Cameron typically plants alfalfa, corn, cotton, grapes, herbs, oat hay, onions, seed crops, tomatoes and walnuts — about 10 percent of which is certified organic. He has planted biotech alfalfa and cotton and is considering planting biotech corn.

"We haven't had any problems," says Cameron, who takes even more care to protect crops from commingling. "We have to make sure we keep the seed separate when we plant. We have to clean our planter so that we don't have any [biotech] seed ending up in an organic cotton field. We have to be more diligent at planting time and also at harvest time. We want to make sure that we keep everything totally separate."

Some communities have taken more drastic steps to isolate biotech, organic and conventional crops. Beginning in March 2004 with California's Mendocino County, some areas have voted to ban biotech farming within their borders. Others have rejected such bans based on the belief that it limits farmers' ability to choose between safe production methods — the latest being California's Sonoma County in a November 2005 ballot measure.5 In areas that permit both methods, neighboring farms may have organic and biotech versions of the same crop in adjoining fields.

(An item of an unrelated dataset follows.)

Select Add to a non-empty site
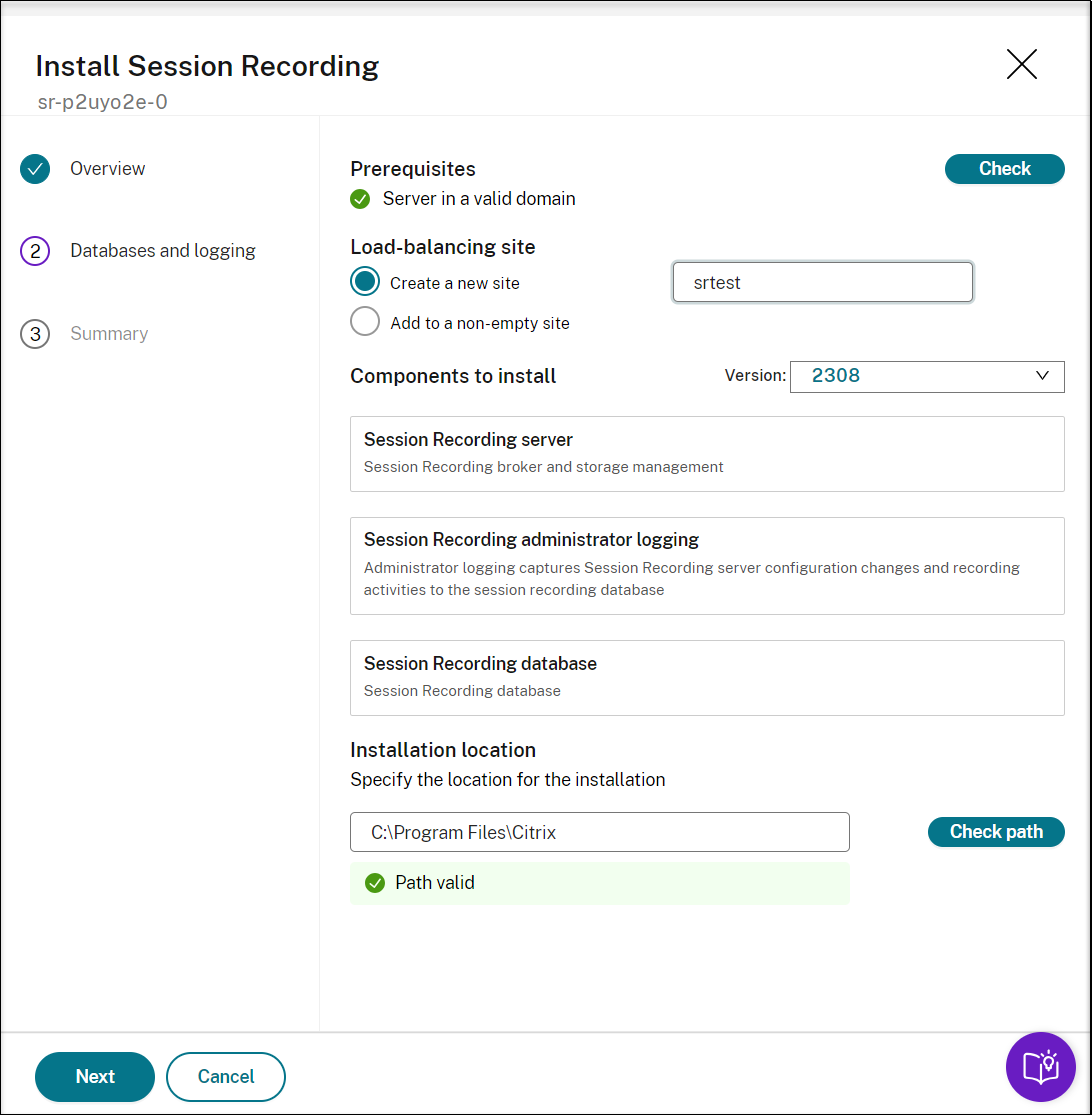coord(365,322)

Coexistence: A Familiar Challenge for Farmers
The issue of coexistence predates the introduction of biotechnology. The ease of cross-pollination can compromise the purity of all types of seeds — in the field and beyond. Consider supply streams. Seeds and plant material can inadvertently mix during transportation.6 And they can commingle at local elevators, processing plants and other facilities that house and handle organic, biotech and conventional material at different times — or even simultaneously.7

While the coexistence of biotechnology and organic farming has received much attention of late, farmers, producers and consumers can rest assured knowing that previous generations successfully addressed the challenges of other forms of coexistence. According to the International Seed Federation, which represents the seed industry: "The farming community and the seed industry have a long history of growing different crops side-by-side and producing pure seed stocks."8


1 Miller, Scott and Kilman, Scott. "Out of the Lab, Biotech-Crop Battle Heats Up as Strains Mix With Others; Nations Seek Rules to Attempt To Keep Varieties Separate; Fears Hurt U.S. Farmers; Mr. Ballarin's Tainted Corn," The Wall Street Journal, Nov. 8, 2005, p. A1.

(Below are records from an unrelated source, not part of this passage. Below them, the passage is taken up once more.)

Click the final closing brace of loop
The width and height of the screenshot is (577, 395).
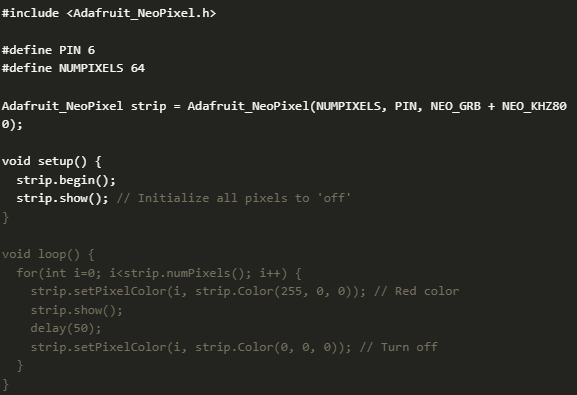pyautogui.click(x=5, y=385)
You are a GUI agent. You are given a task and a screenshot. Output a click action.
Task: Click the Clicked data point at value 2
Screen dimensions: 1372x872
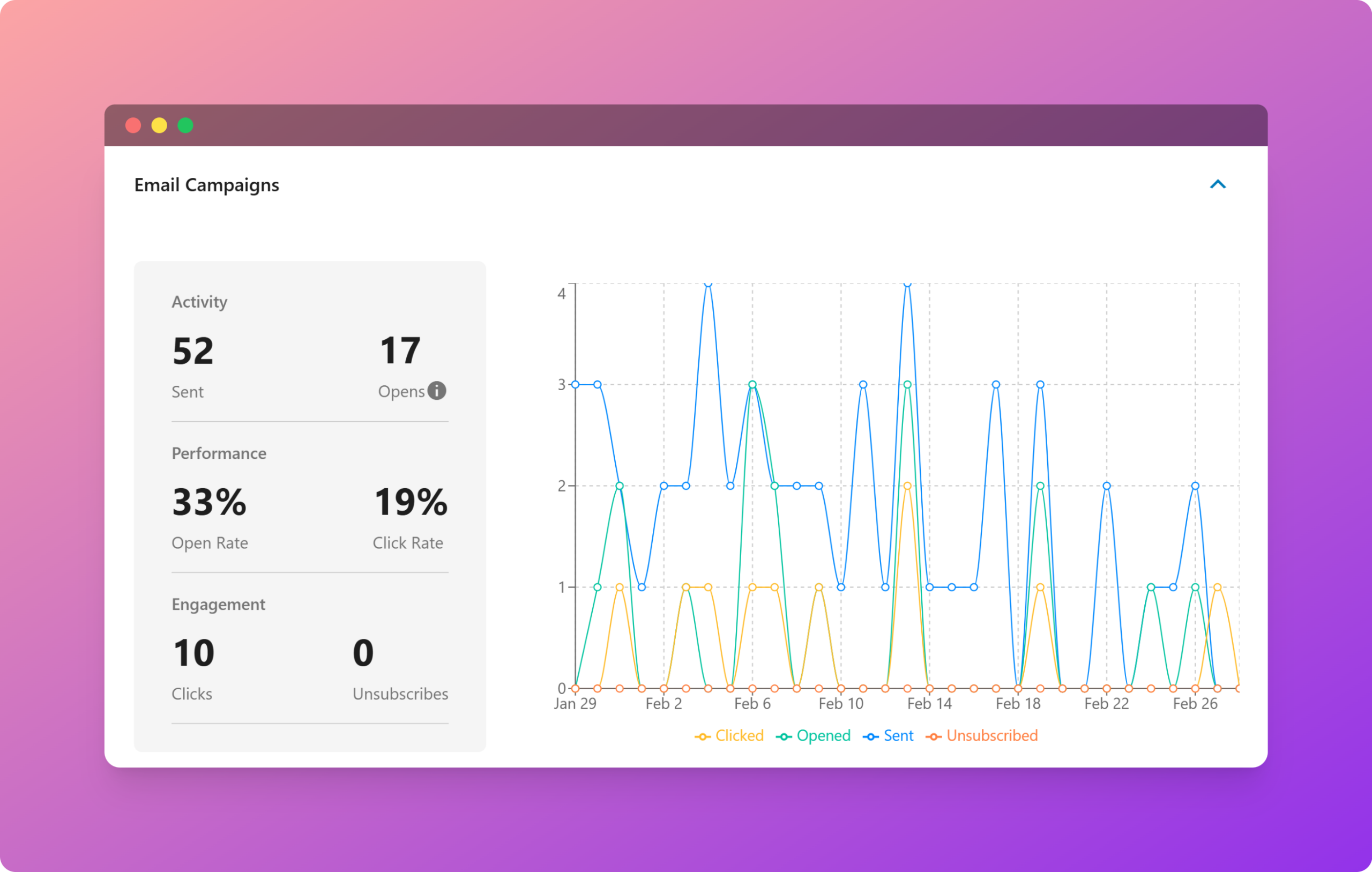tap(908, 486)
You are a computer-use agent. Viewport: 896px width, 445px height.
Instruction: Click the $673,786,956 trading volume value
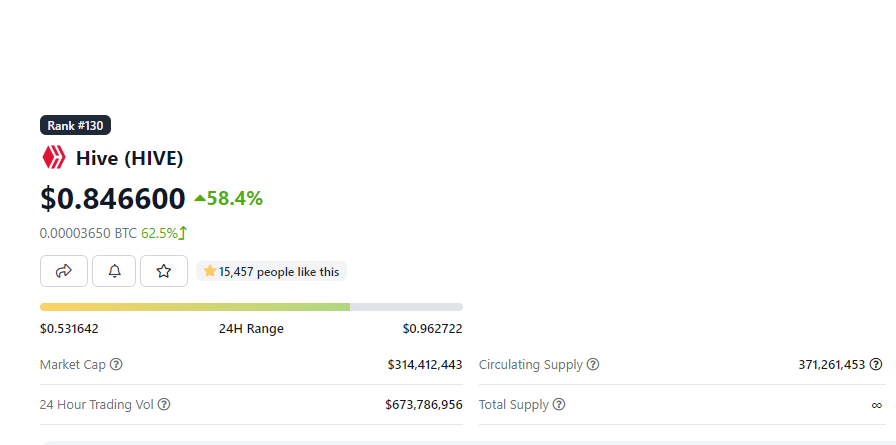click(424, 404)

2 Subramani, M.R. "Where Conventional, Organic, GM Farms Co-Exist," The Hindu Business Line, June 28, 2005.

3 Subramani, The Hindu Business Line.

4 Norton, Amy. "The Corn Next Door. Can organic and biotech crops coexist?," The Scientist, vol. 19, issue 18, p. 34, Sep. 26, 2005.

5 Rose, Bleys W. "Sonoma County Rejects GMO Ban," Santa Rosa Press Democrat, Nov. 9, 2005, p. A1.

6 Can GM and Non-GM Farming Co-exist in the UK?

7 Norton, The Scientist.

8 "Coexistence of Genetically Modified, Conventional and Organic Crop Production," International Seed Federation Web site.